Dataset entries
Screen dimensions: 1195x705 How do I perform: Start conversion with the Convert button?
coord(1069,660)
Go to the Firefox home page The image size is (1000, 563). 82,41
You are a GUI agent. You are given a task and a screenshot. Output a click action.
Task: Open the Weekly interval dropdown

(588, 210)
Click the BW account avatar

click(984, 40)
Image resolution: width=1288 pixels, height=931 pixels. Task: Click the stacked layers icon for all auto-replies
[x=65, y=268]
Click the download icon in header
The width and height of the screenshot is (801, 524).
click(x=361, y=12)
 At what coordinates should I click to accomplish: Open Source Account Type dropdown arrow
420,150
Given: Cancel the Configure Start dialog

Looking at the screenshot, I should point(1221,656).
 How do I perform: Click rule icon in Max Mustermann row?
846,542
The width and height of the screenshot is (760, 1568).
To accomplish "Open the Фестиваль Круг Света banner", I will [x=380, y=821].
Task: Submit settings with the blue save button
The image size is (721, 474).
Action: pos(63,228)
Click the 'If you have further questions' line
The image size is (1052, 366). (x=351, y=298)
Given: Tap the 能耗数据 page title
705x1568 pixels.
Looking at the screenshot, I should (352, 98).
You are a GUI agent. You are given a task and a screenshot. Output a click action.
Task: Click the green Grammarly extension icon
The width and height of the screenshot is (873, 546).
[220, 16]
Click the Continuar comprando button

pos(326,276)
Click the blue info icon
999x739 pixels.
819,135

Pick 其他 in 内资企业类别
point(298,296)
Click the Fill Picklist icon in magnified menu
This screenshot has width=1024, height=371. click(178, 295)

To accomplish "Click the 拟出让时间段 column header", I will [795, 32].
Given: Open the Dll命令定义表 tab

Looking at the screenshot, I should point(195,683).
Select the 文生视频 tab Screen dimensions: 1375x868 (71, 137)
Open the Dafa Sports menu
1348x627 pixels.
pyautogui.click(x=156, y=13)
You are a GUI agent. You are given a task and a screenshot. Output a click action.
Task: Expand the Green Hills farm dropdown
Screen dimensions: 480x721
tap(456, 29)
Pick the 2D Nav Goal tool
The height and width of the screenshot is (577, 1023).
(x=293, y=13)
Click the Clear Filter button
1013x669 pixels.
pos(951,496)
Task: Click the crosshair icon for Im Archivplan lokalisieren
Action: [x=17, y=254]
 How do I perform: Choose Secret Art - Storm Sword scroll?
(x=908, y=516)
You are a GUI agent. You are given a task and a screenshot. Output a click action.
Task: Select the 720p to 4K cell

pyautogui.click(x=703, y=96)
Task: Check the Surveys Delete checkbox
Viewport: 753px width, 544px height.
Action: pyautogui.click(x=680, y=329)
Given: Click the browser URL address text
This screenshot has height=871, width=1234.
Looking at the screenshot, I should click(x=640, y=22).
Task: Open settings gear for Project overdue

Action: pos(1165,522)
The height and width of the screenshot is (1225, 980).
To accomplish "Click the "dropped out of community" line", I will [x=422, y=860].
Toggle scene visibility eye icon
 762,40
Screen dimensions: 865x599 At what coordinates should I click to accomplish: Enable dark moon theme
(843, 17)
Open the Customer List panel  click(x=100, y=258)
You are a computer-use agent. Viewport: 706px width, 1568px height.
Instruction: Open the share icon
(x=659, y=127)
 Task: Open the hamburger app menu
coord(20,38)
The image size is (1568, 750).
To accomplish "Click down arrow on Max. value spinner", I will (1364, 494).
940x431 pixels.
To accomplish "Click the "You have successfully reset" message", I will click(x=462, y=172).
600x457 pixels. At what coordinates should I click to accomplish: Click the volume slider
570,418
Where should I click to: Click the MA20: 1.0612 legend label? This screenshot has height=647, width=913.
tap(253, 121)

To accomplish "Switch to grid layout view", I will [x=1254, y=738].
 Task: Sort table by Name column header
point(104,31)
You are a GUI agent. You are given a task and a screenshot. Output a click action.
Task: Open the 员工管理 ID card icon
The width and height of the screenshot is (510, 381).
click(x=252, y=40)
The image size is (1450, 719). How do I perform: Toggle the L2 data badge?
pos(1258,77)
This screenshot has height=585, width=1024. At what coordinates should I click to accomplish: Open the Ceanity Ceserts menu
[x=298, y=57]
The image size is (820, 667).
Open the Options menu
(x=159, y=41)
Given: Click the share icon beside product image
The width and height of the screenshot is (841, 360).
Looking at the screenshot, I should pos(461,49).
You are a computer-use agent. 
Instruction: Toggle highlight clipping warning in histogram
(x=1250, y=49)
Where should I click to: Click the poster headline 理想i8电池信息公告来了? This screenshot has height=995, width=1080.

YOUR TASK:
The word "will": say how many lines of the records hold it, and give nothing but the number.

FINISHED EXERCISE:
6